For the sake of the exercise I will pretend these were published in the Sydney Morning Herald “Good Weekend” in February 2009. Don’t you follow my example here and make up texts!

4. An autobiographical speech by William Yang published in Neil Whitfield (ed) From Yellow Earth to Eucalypt (Longman 1995) which is sadly out of print. To give an idea I have stolen this from his blog. It’s OK, I know him and he will forgive me.

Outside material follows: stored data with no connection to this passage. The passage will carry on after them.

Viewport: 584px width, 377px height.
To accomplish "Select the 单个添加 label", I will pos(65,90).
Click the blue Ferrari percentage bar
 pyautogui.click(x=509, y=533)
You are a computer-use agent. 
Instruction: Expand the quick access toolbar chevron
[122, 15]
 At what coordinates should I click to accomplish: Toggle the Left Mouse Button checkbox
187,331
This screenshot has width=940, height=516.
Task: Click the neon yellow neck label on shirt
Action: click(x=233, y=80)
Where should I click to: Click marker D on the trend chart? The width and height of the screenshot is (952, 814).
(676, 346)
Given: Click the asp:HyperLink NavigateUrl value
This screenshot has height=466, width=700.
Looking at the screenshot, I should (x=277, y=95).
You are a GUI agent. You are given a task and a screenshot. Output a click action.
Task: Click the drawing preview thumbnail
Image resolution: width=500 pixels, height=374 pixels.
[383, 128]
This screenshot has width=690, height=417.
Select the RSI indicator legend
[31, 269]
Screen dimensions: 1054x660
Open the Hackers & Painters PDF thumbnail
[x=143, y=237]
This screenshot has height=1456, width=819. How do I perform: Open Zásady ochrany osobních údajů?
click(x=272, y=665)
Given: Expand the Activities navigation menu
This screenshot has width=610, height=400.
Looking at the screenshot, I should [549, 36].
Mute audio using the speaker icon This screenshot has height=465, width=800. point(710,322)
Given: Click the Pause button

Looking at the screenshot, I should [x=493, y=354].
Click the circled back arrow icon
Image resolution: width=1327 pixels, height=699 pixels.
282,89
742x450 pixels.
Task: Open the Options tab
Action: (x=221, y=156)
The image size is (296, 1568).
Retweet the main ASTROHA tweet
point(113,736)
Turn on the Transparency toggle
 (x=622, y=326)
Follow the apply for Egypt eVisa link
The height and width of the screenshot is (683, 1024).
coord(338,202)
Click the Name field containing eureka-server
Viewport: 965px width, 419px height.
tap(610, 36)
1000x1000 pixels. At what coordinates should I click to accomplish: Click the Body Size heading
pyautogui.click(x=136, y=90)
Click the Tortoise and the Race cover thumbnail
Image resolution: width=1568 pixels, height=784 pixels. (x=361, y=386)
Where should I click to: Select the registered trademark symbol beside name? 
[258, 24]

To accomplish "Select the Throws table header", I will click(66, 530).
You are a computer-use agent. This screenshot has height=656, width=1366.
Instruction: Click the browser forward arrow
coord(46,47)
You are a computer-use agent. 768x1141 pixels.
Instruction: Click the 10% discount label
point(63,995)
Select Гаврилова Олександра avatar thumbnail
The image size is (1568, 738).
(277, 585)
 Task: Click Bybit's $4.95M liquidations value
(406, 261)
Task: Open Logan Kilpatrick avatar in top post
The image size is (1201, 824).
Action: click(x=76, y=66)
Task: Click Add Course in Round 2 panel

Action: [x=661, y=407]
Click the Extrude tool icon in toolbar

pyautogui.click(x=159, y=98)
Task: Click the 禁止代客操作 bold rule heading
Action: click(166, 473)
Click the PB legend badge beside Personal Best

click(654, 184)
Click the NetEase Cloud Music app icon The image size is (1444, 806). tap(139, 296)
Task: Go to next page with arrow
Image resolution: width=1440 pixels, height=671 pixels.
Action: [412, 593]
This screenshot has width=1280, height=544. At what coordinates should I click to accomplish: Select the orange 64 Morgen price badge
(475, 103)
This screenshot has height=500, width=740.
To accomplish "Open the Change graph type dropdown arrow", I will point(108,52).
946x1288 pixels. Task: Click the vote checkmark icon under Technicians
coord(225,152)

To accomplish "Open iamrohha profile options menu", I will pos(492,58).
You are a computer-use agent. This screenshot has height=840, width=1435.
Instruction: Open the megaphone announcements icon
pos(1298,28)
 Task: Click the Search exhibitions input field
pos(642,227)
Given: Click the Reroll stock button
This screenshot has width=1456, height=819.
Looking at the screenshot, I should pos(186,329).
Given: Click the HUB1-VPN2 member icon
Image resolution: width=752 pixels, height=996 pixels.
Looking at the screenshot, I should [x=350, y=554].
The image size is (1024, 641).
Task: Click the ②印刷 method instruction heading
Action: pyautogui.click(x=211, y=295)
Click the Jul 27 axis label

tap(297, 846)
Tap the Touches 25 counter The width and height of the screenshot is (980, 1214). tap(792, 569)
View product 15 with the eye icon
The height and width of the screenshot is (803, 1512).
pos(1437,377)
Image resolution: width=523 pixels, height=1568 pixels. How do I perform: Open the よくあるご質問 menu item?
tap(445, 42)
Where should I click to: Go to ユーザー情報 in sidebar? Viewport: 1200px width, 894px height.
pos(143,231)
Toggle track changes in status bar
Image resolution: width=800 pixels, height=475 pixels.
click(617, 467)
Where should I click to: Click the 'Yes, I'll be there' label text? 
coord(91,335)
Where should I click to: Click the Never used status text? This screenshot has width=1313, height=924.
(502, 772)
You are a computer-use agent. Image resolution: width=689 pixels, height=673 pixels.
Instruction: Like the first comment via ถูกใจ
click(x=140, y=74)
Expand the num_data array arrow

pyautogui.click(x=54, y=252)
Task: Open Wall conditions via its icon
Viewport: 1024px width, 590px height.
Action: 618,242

Born William Young in North Queensland in 1943, he changed his name to William Yang in 1983. His grandparents migrated from China to Northern Australia in the 1880’s. He worked as a playwright from 1969 to 1974, and since then as a freelance photographer. His first solo exhibition in 1977, Sydneyphiles, caused a sensation because of its frank depiction of the Sydney gay and party scene. Later these photographs became part of a larger exhibition, Sydney Diary, which was published as a book of the same title in 1984. In the mid–eighties, William Yang began to explore his Chinese heritage which had hitherto been lost to him by his complete assimilation into the Australian way of life. His photographic themes expanded to include landscapes and the Chinese in Australia. During this period he made visits to China.William Yang integrated his skills as a writer and a visual artist in 1989. He began to perform monologues with slide projection in the theatre. These slide shows were a form of performance theatre and have become his favourite way of showing his work. The third one, Sadness, wove together two themes: the discovery of his Chinese heritage, and the rituals of dying and death in Sydney. The piece has toured successfully nationally and internationally as has all his subsequent pieces. William has done seven full length monologues in all, including Shadows, Blood links, and Objects For Meditation.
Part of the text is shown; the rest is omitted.